FBI Fraud Alert – Business E-mail Compromise Compromise Defrauds U.S. Businesses

In an effort to keep your business more secure, NSG has partnered with the FBI to identify newly developing technology threats. FS-ISAC members and federal law enforcement agencies continue to report an increase in wire transfer fraud against U.S. businesses through a scam referred to as “Business E-mail Compromise” (BEC). BEC is a type of payment fraud that involves the compromise of legitimate business e-mail accounts for the purpose of conducting and unauthorized wire transfer. Once a business e-mail account is compromised, actors use the compromised account or spoofed account to send wire transfer instructions. The funds are sent to countries all over the world, but primarily Asia.

The majority of BEC incidents involve the compromise of a business’ CEO or CFO, as they typically have the authority and ability to conduct a wire transfer. Additionally, other incidents involve the compromise of a vendor/supplier’s e-mail account with the intention of modifying the bank account associated with that vendor/supplier. This scheme may also be labeled as vendor fraud and involves a last minute change of the bank and account number for future payments.

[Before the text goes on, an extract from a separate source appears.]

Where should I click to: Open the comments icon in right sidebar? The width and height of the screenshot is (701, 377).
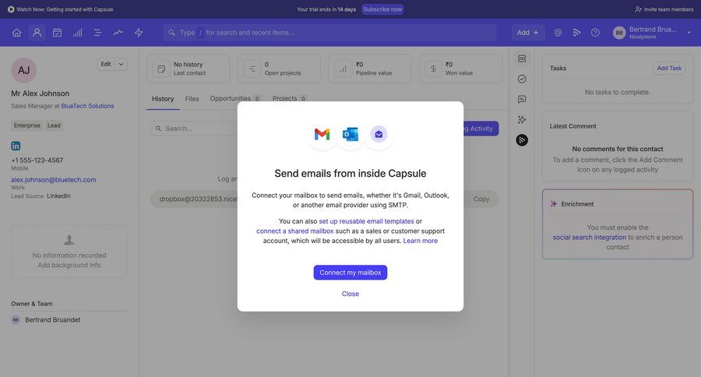(x=522, y=99)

In most circumstances, the actors use social engineering or malware to compromise the legitimate business e-mail accounts. Then, they conduct reconnaissance to review the business’ legitimate e-mail communications and travel schedules.

In some cases, the actors auto-forward e-mails received by the victim to an e-mail account under their control. This operation lasts until the actor feels comfortable enough to send wire transfer instructions using either the victim’s e-mail or a spoofed e-mail account that in controlled by the perpetrator. The difference in the spoofed e-mail account is very subtle and can easily be mistaken for the legitimate business e-mail address.

The actors are sophisticated and use many methods to ensure their e-mail communications are successful. A recurring theme in the CEO or CFO scheme is to wait until the C-level manager is traveling for work or pleasure request a wire transfer, making it more likely that the individual would use e-mail for official business and therefore harder to verify the transaction is fraudulent. Many of these transfer requests will state that the wire transfer is related to confidential or urgent matters and must not be discussed with any other company personnel.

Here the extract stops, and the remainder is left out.